**STATED GOAL:** Please format the records below as a JSON array of strings, with one string per line and blank lines omitted.

**PROVIDED RECORDS:**

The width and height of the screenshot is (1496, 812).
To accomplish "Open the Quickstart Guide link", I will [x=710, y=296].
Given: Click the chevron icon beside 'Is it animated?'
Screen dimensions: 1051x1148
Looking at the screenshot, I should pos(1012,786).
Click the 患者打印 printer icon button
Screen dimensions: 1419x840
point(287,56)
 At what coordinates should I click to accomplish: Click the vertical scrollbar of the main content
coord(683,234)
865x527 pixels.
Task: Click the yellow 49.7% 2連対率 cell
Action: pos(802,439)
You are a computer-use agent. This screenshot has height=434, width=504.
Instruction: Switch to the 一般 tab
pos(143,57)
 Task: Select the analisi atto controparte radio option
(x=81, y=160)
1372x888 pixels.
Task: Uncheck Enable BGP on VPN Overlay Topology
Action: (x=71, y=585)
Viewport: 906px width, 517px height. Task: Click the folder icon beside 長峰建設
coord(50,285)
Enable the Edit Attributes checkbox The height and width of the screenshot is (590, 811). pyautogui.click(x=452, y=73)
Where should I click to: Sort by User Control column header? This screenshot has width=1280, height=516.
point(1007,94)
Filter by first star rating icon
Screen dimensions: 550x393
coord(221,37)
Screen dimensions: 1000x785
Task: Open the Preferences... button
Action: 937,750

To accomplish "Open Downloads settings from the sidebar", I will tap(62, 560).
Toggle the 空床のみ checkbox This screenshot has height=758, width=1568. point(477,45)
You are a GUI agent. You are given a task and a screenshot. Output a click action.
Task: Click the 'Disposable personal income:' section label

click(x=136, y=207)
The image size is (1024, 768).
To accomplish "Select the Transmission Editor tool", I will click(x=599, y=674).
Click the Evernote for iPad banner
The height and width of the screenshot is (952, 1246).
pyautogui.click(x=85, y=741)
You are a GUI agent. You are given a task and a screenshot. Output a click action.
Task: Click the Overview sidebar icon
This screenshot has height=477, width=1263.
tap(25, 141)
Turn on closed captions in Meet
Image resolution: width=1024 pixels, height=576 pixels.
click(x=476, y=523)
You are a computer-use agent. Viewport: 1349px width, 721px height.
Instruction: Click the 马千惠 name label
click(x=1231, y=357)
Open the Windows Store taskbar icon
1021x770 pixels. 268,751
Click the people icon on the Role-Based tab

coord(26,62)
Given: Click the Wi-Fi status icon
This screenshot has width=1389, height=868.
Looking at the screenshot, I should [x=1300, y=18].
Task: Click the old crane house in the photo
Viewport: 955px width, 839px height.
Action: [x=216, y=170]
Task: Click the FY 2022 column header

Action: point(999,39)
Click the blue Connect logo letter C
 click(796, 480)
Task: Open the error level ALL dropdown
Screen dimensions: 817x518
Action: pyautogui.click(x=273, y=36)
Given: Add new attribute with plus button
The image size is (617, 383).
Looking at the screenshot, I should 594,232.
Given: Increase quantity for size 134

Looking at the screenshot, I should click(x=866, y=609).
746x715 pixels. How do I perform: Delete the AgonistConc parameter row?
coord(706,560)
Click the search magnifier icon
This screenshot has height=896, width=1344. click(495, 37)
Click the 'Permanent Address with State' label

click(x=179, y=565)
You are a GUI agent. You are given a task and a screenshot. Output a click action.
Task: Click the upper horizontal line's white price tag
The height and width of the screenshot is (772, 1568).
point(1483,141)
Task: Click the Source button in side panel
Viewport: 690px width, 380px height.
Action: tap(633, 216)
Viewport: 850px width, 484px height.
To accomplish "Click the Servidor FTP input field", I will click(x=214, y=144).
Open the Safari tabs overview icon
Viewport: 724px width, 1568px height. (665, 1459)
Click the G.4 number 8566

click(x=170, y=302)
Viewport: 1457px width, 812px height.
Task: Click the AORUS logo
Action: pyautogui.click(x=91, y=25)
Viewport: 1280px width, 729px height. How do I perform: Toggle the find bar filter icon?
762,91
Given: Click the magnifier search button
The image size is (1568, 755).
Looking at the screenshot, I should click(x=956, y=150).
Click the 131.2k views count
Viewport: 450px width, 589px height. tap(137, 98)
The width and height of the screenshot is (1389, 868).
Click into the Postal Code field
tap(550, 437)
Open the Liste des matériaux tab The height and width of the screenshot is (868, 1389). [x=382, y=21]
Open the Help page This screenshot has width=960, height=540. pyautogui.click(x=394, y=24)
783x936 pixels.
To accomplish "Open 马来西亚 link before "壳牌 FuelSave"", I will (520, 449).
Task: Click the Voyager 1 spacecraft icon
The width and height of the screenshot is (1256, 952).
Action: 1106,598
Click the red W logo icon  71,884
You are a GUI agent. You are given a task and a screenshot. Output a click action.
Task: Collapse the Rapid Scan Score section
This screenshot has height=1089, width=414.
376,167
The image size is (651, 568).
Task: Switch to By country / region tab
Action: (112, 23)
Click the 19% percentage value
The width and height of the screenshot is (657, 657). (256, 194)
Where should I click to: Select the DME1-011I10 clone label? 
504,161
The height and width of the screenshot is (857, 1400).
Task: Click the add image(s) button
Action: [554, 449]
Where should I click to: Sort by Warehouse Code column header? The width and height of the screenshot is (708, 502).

**SOLUTION TO THIS EXERCISE:**
[
  "The width and height of the screenshot is (1496, 812).",
  "To accomplish \"Open the Quickstart Guide link\", I will [x=710, y=296].",
  "Given: Click the chevron icon beside 'Is it animated?'",
  "Screen dimensions: 1051x1148",
  "Looking at the screenshot, I should pos(1012,786).",
  "Click the 患者打印 printer icon button",
  "Screen dimensions: 1419x840",
  "point(287,56)",
  " At what coordinates should I click to accomplish: Click the vertical scrollbar of the main content",
  "coord(683,234)",
  "865x527 pixels.",
  "Task: Click the yellow 49.7% 2連対率 cell",
  "Action: pos(802,439)",
  "You are a computer-use agent. This screenshot has height=434, width=504.",
  "Instruction: Switch to the 一般 tab",
  "pos(143,57)",
  " Task: Select the analisi atto controparte radio option",
  "(x=81, y=160)",
  "1372x888 pixels.",
  "Task: Uncheck Enable BGP on VPN Overlay Topology",
  "Action: (x=71, y=585)",
  "Viewport: 906px width, 517px height. Task: Click the folder icon beside 長峰建設",
  "coord(50,285)",
  "Enable the Edit Attributes checkbox The height and width of the screenshot is (590, 811). pyautogui.click(x=452, y=73)",
  "Where should I click to: Sort by User Control column header? This screenshot has width=1280, height=516.",
  "point(1007,94)",
  "Filter by first star rating icon",
  "Screen dimensions: 550x393",
  "coord(221,37)",
  "Screen dimensions: 1000x785",
  "Task: Open the Preferences... button",
  "Action: 937,750",
  "To accomplish \"Open Downloads settings from the sidebar\", I will tap(62, 560).",
  "Toggle the 空床のみ checkbox This screenshot has height=758, width=1568. point(477,45)",
  "You are a GUI agent. You are given a task and a screenshot. Output a click action.",
  "Task: Click the 'Disposable personal income:' section label",
  "click(x=136, y=207)",
  "The image size is (1024, 768).",
  "To accomplish \"Select the Transmission Editor tool\", I will click(x=599, y=674).",
  "Click the Evernote for iPad banner",
  "The height and width of the screenshot is (952, 1246).",
  "pyautogui.click(x=85, y=741)",
  "You are a GUI agent. You are given a task and a screenshot. Output a click action.",
  "Task: Click the Overview sidebar icon",
  "This screenshot has height=477, width=1263.",
  "tap(25, 141)",
  "Turn on closed captions in Meet",
  "Image resolution: width=1024 pixels, height=576 pixels.",
  "click(x=476, y=523)",
  "You are a computer-use agent. Viewport: 1349px width, 721px height.",
  "Instruction: Click the 马千惠 name label",
  "click(x=1231, y=357)",
  "Open the Windows Store taskbar icon",
  "1021x770 pixels. 268,751",
  "Click the people icon on the Role-Based tab",
  "coord(26,62)",
  "Given: Click the Wi-Fi status icon",
  "This screenshot has width=1389, height=868.",
  "Looking at the screenshot, I should [x=1300, y=18].",
  "Task: Click the old crane house in the photo",
  "Viewport: 955px width, 839px height.",
  "Action: [x=216, y=170]",
  "Task: Click the FY 2022 column header",
  "Action: point(999,39)",
  "Click the blue Connect logo letter C",
  " click(796, 480)",
  "Task: Open the error level ALL dropdown",
  "Screen dimensions: 817x518",
  "Action: pyautogui.click(x=273, y=36)",
  "Given: Add new attribute with plus button",
  "The image size is (617, 383).",
  "Looking at the screenshot, I should 594,232.",
  "Given: Increase quantity for size 134",
  "Looking at the screenshot, I should click(x=866, y=609).",
  "746x715 pixels. How do I perform: Delete the AgonistConc parameter row?",
  "coord(706,560)",
  "Click the search magnifier icon",
  "This screenshot has height=896, width=1344. click(495, 37)",
  "Click the 'Permanent Address with State' label",
  "click(x=179, y=565)",
  "You are a GUI agent. You are given a task and a screenshot. Output a click action.",
  "Task: Click the upper horizontal line's white price tag",
  "The height and width of the screenshot is (772, 1568).",
  "point(1483,141)",
  "Task: Click the Source button in side panel",
  "Viewport: 690px width, 380px height.",
  "Action: tap(633, 216)",
  "Viewport: 850px width, 484px height.",
  "To accomplish \"Click the Servidor FTP input field\", I will click(x=214, y=144).",
  "Open the Safari tabs overview icon",
  "Viewport: 724px width, 1568px height. (665, 1459)",
  "Click the G.4 number 8566",
  "click(x=170, y=302)",
  "Viewport: 1457px width, 812px height.",
  "Task: Click the AORUS logo",
  "Action: pyautogui.click(x=91, y=25)",
  "Viewport: 1280px width, 729px height. How do I perform: Toggle the find bar filter icon?",
  "762,91",
  "Given: Click the magnifier search button",
  "The image size is (1568, 755).",
  "Looking at the screenshot, I should click(x=956, y=150).",
  "Click the 131.2k views count",
  "Viewport: 450px width, 589px height. tap(137, 98)",
  "The width and height of the screenshot is (1389, 868).",
  "Click into the Postal Code field",
  "tap(550, 437)",
  "Open the Liste des matériaux tab The height and width of the screenshot is (868, 1389). [x=382, y=21]",
  "Open the Help page This screenshot has width=960, height=540. pyautogui.click(x=394, y=24)",
  "783x936 pixels.",
  "To accomplish \"Open 马来西亚 link before \"壳牌 FuelSave\"\", I will (520, 449).",
  "Task: Click the Voyager 1 spacecraft icon",
  "The width and height of the screenshot is (1256, 952).",
  "Action: 1106,598",
  "Click the red W logo icon  71,884",
  "You are a GUI agent. You are given a task and a screenshot. Output a click action.",
  "Task: Collapse the Rapid Scan Score section",
  "This screenshot has height=1089, width=414.",
  "376,167",
  "The image size is (651, 568).",
  "Task: Switch to By country / region tab",
  "Action: (112, 23)",
  "Click the 19% percentage value",
  "The width and height of the screenshot is (657, 657). (256, 194)",
  "Where should I click to: Select the DME1-011I10 clone label? ",
  "504,161",
  "The height and width of the screenshot is (857, 1400).",
  "Task: Click the add image(s) button",
  "Action: [554, 449]",
  "Where should I click to: Sort by Warehouse Code column header? The width and height of the screenshot is (708, 502)."
]